Task prompt.
Starting from the line in which "Select the Кормильцы segment label" appears, output every line down to the last line of the data below, exactly and without anything more.

[Stored data]
§

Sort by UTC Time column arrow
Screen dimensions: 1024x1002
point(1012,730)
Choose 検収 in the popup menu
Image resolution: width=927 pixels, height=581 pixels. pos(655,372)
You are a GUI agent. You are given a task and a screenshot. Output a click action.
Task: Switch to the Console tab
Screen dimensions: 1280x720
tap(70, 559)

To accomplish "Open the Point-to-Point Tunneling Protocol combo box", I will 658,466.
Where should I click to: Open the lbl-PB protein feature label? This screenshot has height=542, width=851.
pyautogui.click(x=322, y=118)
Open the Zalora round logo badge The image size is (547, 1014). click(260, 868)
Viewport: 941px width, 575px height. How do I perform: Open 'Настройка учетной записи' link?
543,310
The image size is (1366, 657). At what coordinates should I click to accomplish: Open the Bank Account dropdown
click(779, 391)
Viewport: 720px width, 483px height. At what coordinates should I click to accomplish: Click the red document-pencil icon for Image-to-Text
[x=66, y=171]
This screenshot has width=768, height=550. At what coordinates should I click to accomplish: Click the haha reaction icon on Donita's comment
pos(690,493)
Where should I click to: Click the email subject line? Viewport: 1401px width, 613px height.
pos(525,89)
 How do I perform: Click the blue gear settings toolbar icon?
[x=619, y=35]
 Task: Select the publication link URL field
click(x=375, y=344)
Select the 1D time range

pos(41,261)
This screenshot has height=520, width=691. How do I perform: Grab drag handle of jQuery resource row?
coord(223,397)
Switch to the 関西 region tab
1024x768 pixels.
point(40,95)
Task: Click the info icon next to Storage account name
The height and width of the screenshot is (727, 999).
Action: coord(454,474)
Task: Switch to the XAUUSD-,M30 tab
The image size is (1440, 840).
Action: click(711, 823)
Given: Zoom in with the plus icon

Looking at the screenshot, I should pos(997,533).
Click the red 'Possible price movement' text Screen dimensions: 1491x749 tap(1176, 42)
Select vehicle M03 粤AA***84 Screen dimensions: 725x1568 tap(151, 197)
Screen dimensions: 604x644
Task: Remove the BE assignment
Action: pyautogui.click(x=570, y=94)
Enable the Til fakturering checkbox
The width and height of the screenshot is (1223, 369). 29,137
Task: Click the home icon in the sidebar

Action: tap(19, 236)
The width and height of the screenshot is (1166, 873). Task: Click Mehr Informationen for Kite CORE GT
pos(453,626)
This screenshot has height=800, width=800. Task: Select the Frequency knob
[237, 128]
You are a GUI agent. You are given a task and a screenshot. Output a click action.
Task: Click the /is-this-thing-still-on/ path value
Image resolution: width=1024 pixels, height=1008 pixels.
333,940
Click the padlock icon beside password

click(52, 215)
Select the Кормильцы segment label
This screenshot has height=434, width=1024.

§

Response box.
Select the Кормильцы segment label
This screenshot has height=434, width=1024.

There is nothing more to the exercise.